Jordan Robert Smith Jr. (born September 11, 2007) is an American college basketball player for the Arkansas Razorbacks of the Southeastern Conference (SEC). He was a five-star recruit, earning the 2025 FIBA Under-19 World Cup Defensive MVP and 2026 National High School Player of the Year honors as a senior.

==Early life==
Smith was born on September 11, 2007. At age four, he became interested in basketball after watching his father, Jordan Sr., play in a local Washington, D.C. league. He attended Stuart-Hobson Middle School and St. Francis Xavier School in Washington, D.C. before entering Paul VI Catholic High School in Chantilly, Virginia, where he became a top basketball player.

He missed some of his freshman season due to injury, but then led Paul VI Catholic to the Washington Catholic Athletic Conference (WCAC) championship as a sophomore in 2023–24. In 2024–25, Smith averaged 18.9 points, 6.4 rebounds, and 4.0 assists per game while helping Paul VI Catholic to a repeat title, with Smith scoring 29 points in a four-point victory in the championship. For his performance, he was selected MaxPreps Junior All-American and the MaxPreps National Junior of the Year.

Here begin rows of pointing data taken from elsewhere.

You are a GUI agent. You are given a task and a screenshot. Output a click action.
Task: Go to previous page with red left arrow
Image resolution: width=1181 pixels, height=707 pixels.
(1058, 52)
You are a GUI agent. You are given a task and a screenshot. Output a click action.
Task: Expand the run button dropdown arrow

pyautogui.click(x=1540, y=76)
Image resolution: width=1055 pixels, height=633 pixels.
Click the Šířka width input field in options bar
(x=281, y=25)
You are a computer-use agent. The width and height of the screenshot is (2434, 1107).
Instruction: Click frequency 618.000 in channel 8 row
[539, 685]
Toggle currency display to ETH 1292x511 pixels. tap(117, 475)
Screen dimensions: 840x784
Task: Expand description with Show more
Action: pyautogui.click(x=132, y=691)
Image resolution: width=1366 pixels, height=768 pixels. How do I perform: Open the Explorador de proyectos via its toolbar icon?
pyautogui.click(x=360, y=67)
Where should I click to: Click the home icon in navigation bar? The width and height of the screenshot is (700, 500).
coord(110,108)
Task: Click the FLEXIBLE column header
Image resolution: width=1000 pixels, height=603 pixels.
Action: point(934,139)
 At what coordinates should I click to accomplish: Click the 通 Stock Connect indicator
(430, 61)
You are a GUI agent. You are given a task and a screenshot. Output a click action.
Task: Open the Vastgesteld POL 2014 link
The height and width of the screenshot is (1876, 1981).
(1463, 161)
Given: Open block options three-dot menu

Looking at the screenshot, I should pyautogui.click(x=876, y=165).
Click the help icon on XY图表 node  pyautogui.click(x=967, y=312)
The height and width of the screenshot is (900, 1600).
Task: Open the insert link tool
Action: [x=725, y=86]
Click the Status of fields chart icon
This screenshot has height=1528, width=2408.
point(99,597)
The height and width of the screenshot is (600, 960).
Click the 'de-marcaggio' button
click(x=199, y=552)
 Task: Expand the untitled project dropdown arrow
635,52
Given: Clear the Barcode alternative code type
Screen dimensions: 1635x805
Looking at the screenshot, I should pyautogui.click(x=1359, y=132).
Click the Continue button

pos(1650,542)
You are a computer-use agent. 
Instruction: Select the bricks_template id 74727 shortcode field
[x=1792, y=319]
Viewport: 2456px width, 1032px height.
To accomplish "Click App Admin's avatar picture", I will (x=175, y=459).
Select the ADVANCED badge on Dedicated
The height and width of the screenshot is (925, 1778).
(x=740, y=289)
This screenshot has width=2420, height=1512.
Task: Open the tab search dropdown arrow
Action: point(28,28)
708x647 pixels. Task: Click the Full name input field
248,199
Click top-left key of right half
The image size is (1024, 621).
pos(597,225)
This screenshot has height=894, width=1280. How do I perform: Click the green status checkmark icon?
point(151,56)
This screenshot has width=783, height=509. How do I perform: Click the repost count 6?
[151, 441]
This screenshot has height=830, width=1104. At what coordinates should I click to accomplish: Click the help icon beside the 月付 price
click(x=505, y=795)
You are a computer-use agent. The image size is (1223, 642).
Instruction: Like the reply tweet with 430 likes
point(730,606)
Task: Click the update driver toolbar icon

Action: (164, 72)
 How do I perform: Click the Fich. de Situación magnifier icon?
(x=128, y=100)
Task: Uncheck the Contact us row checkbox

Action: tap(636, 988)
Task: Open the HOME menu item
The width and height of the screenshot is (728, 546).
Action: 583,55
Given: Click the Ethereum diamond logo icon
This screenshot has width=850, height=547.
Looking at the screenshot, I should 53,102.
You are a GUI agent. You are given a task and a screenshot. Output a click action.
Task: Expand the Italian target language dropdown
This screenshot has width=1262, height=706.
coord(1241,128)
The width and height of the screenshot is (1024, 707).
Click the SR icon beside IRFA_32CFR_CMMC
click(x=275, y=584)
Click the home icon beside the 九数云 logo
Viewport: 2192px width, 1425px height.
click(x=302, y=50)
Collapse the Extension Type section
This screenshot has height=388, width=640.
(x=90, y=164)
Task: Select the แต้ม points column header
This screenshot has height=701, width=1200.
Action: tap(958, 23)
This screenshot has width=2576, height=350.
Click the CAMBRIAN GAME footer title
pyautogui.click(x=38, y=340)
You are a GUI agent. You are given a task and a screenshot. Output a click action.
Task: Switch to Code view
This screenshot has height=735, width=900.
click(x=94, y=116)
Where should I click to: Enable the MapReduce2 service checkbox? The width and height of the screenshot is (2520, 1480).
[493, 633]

Smith also was a top player in the Nike Elite Youth Basketball League (EYBL). A member of Team Takeover, he helped them to the Peach Jam championship in 2022, the Peach Jam title in 2023, and in 2024, averaged 12.1 points and 5.7 rebounds as Takeover reached the semifinals.

In his senior season, Smith averaged 26.6 points, 6.3 rebounds, 5.6 assists and 3.2 steals per game while shooting 56.0 percent from the field, 36.9 percent from 3-point range and 72.4 percent from the free throw line. He led Paul VI to win the City of Palms Classic. Paul VI also won both the WCAC (Washington Catholic Athletic Conference) championship and the VISAA (Virginia Independent Schools Athletic Association) Division 1 State championship. Smith was the consensus national player of the year, winning all of the following awards: Gatorade National Player of the Year, MaxPreps National Basketball Player of the Year, Naismith Prep Player of the Year Award, Mr. Basketball USA, The Sporting News high school basketball player of the year, and the USA Today High School Basketball Player of the Year

===Recruiting===
Smith is a five-star recruit and a top-five player nationally in the class of 2026. In December 2025, Smith announced that he had narrowed his college recruitment to Arkansas, Duke, Georgetown, Indiana, Kentucky, and Syracuse. In February 2026, he committed to play college basketball for Arkansas, becoming one of the highest-rated recruits in program history.

College recruiting
| Name | Hometown | School | Height | Weight | Commit date |
| Jordan Smith Jr. SG | Washington, DC | Paul VI Catholic (VA) | 6 ft 3 in (1.91 m) | 195 lb (88 kg) | Feb 13, 2026 |
Recruit ratings: Rivals: 247Sports: ESPN: (98)
Overall recruit ranking: Rivals: 3 247Sports: 2 ESPN: 3
Note: In many cases, Scout, Rivals, 247Sports, On3, and ESPN may conflict in their listings of height and weight.; In these cases, the average was taken. ESPN grades are on a 100-point scale.; Sources: "2026 Team Ranking". Rivals. Retrieved October 6, 2025.;

==International career==
Smith trained with the United States national under-16 basketball team in 2023. In 2024, he was selected to the U.S. national under-17 team for the 2024 FIBA Under-17 Basketball World Cup, where he helped the U.S. win the gold medal. At the World Cup, Smith averaged 5.9 points and 2.1 rebounds. In June 2025, he was named to the national under-19 team for the 2025 FIBA Under-19 Basketball World Cup, and earned defensive MVP honors.